The mgmtproxy agent only exists in HV=k builds; on KVM/Xen builds it is a
no-op stub. Everything described here applies to Kubernetes-driven downloads
only.
Overview
network.download.max.cost controls which network uplinks EVE uses for
downloads. Pillar's built-in downloader already honors it: it iterates
management ports in ascending cost order, binds the outbound socket to each
port's source IP, and uses the first port that provides working connectivity to
the destination.
The downloads listed above run in the host network namespace and use the
kernel's table main directly, so they do not participate in that per-port
selection. When the lowest-cost gateway is unreachable, table main's default
route still points at it, and these downloads time out with no automatic
fallback to a healthy higher-cost uplink.
mgmtproxy closes that gap. It runs an HTTP CONNECT forward proxy on
127.0.0.1:5443, reusing the same source-IP-binding primitives as pillar's
downloader, and HTTPS_PROXY is injected into the affected subprocesses so
their HTTPS connections tunnel through it.
Architecture
┌──────────────────── pillar (starts before containerd) ───────────────┐
│ │
│ nim ────publishes──► DeviceNetworkStatus │
│ │ │
│ zedagent ──publishes──► ConfigItemValueMap │
│ │ (network.download.max.cost) │
│ mgmtproxy ◄──subscribes─────┘ │
│ │ 127.0.0.1:5443 │
│ └──publishes──► MetricsMap ──► edgeview url │
└──────────────────────────────┬───────────────────────────────────────┘
│ CONNECT registry:443
│
┌────────────────────────┼──────────────────────────────────────┐
│ HTTPS_PROXY injected │ │
│ at four places: │ │
│ │ │
▼ ▼ ▼
kube containerd k3s installer + curl kubectl subprocess
(check_start_ (cluster-update.sh) (shell mgmtproxy_run
containerd) + Go cmd.Env)
│ │ │
└────────────────────────┴──────────────────────┬───────────────┘
│
mgmtproxy dials outbound:
│
┌─────────────────────────────┴──────────┐
│ │
1. eth0 (cost=0) 2. eth1 (cost=1)
bind src=192.168.1.89 bind src=10.0.0.5
ip rule → table-eth0 ip rule → table-eth1
table-eth0: via gw-eth0 ✗ table-eth1: via gw-eth1 ✓
(dial timeout → skip) │
│ TCP tunnel
▼
registry-1.docker.io:443
(or github.com:443,
raw.githubusercontent.com:443)
Binding the outbound socket to a port's source IP sends the packet through that
port's per-port routing table, bypassing table main entirely — so a dead
cost-0 gateway in table main never pins the connection to a broken uplink.
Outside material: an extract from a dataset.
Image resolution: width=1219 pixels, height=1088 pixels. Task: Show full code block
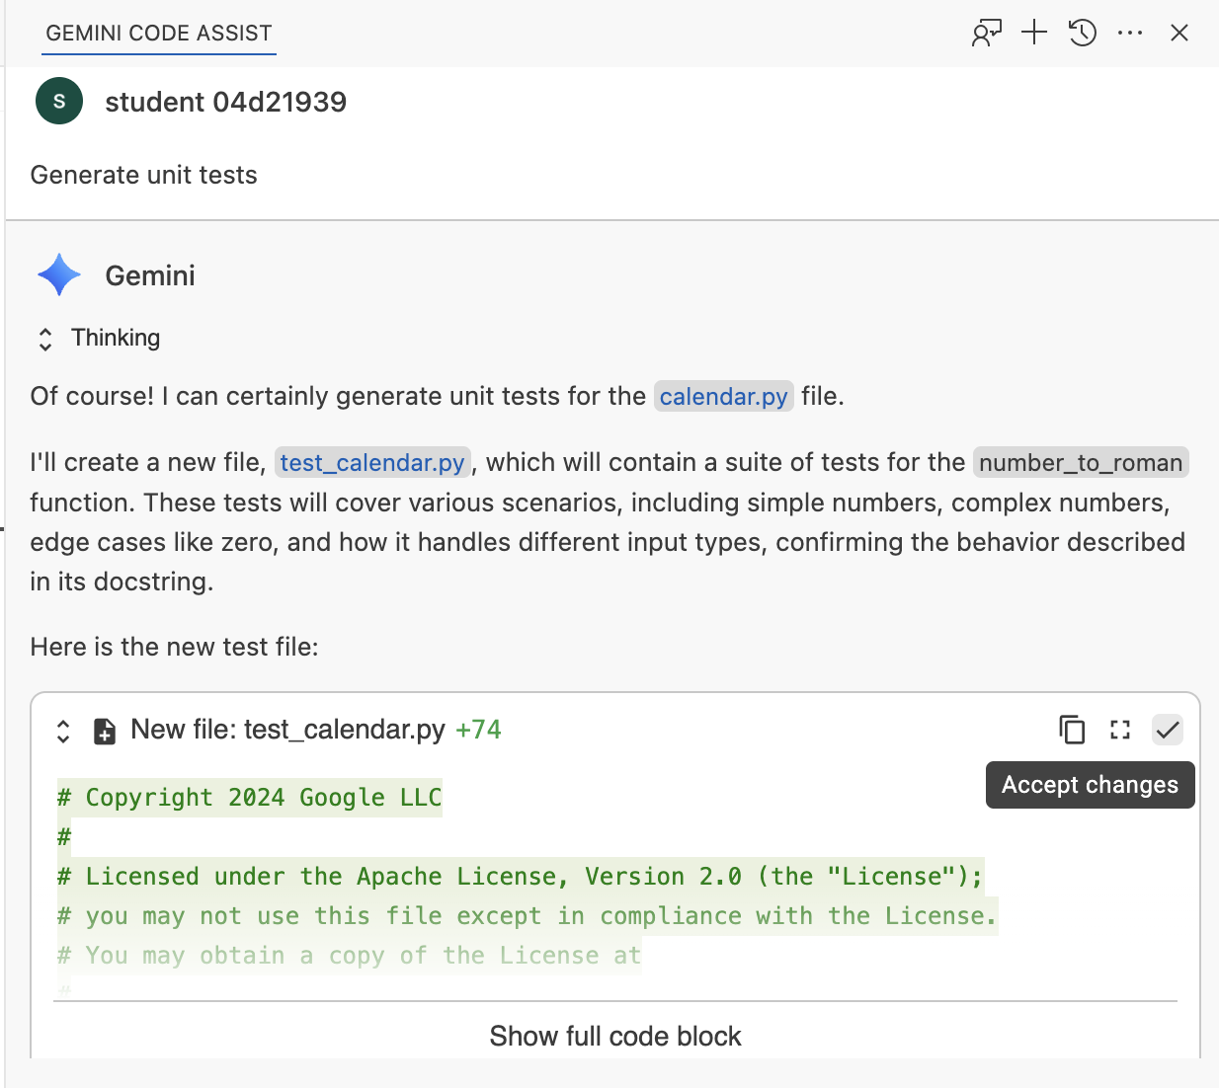[614, 1036]
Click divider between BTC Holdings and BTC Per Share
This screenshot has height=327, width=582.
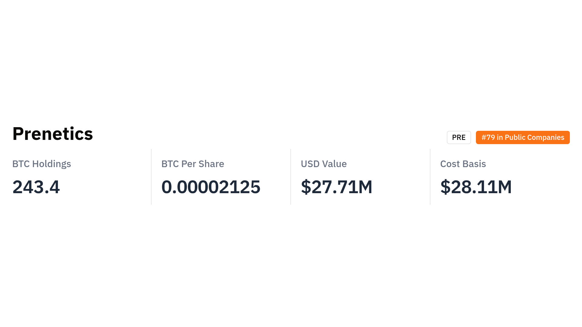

How cost-aware routing works
NIM maintains one routing table per management port (kernel table index
DPCBaseRTIndex + ifIndex). For each port source IP it installs an IP rule:
from <srcIP> lookup table-<port>
Each per-port table carries that port's own default route via its own gateway,
independent of table main. When a process binds its outbound socket to a
port's source IP, the packet is routed through that port's table — not table
main.
EVE's model is to select, per connection, the cheapest interface that provides
working connectivity to the given destination — it is not a single default
route shared by all traffic. Pillar's downloader implements this by trying each
port in cost order and binding to its source IP, treating an actual connection
attempt as the reachability signal. mgmtproxy exposes the same mechanism to
containerd and to kubectl-spawned HTTP clients via the standard HTTPS_PROXY
environment variable.
The two containerd processes
An HV=k device runs two distinct containerd instances:
- Pillar containerd — runs inside the pillar container, used by pillar's own
image management. It is already cost-aware via pillar's downloader
(
controllerconn/send.go) and is not involved here. - Kube containerd — a standalone process launched by
cluster-init.sh(check_start_containerd), used by k3s/Kubernetes to pull pod images, system component images (CoreDNS, Longhorn, KubeVirt, Multus, pause), and user application images. It usestable maindirectly.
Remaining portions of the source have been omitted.